Man On A Ledge Review: A Long Way Down

February 3, 2012 by  
Filed under - Home, Film Reviews


MAN ON A LEDGE (12A): On General Release Friday 3rd February

Sam Worthington stars as Nick Cassidy, an ex-cop who is sent to prison for supposedly stealing a massive diamond from gem magnate David Englander (Ed Harris).  Released to attend his father’s funeral, he promptly escapes and goes on the run only to edge his way out onto the ledge on the 21st floor of a hotel.

After making sure he has the attention of the media and the police and that a specific negotiator (Elizabeth Banks) is on the scene, he threatens to jump.  But it’s soon revealed that this is just an elaborate plan to distract attention away from his brother Joey (Jamie Bell) and his girlfriend Angie (Genesis Rodriguez) who are busy breaking into the vault across the street.
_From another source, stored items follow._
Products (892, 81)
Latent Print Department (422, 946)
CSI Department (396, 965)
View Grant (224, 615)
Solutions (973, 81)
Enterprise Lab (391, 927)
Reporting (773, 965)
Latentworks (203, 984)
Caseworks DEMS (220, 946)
Quite what the constant appeal of Sam Worthington is remains a mystery.  After being given plenty of high-profile roles following his appearance in Avatar (Terminator 4, Clash Of The Titans, The Debt) and doing nothing particularly interesting, he still gets very high billing.  Man On A Ledge thankfully doesn’t require him to do any heavy lifting, so despite a wobbly accent, he’s perfectly fine if expectedly unremarkable.

Fortunately, the rest of the cast have slightly more life to them particularly Elizabeth Banks as the canny negotiator and Ed Harris as a steely-eyed panto villain.  Jamie Bell and Genesis Rodriguez are more of a mixed bag – some of their dialogue is appalling and the chemistry is never quite believable and frequently verges on irritating

Director Asger Leth wisely maintains a brisk pace which distracts from the multitude of plot holes and he makes good use of the location – the first time Nick steps out on the ledge really does feel like you’re doing it too – acrophobes  beware.

There’s a sort of B-movie quality to Man On A Ledge which excuses many of its excesses but the plot is rife with so many plot holes and poorly reasoned logic that they eventually become impossible to ignore. Why for example does Genesis Rodriguez strip down to her underwear for no reason at all?  Why can’t she find any clothes that fit her in the first place?  If you cut the wires to the heat sensors in the vault, surely you can’t deliberately set them off with heat packs later?

It also features a poor realised and written last 15 minutes which feels like they couldn’t think of a good way to end the movie – a horribly saccharine, cheery-on-top finale which proves to be the last straw in a long line of mounting implausibility.  Still, it makes for adequate throwaway Friday night fodder – just don’t go expecting more than that.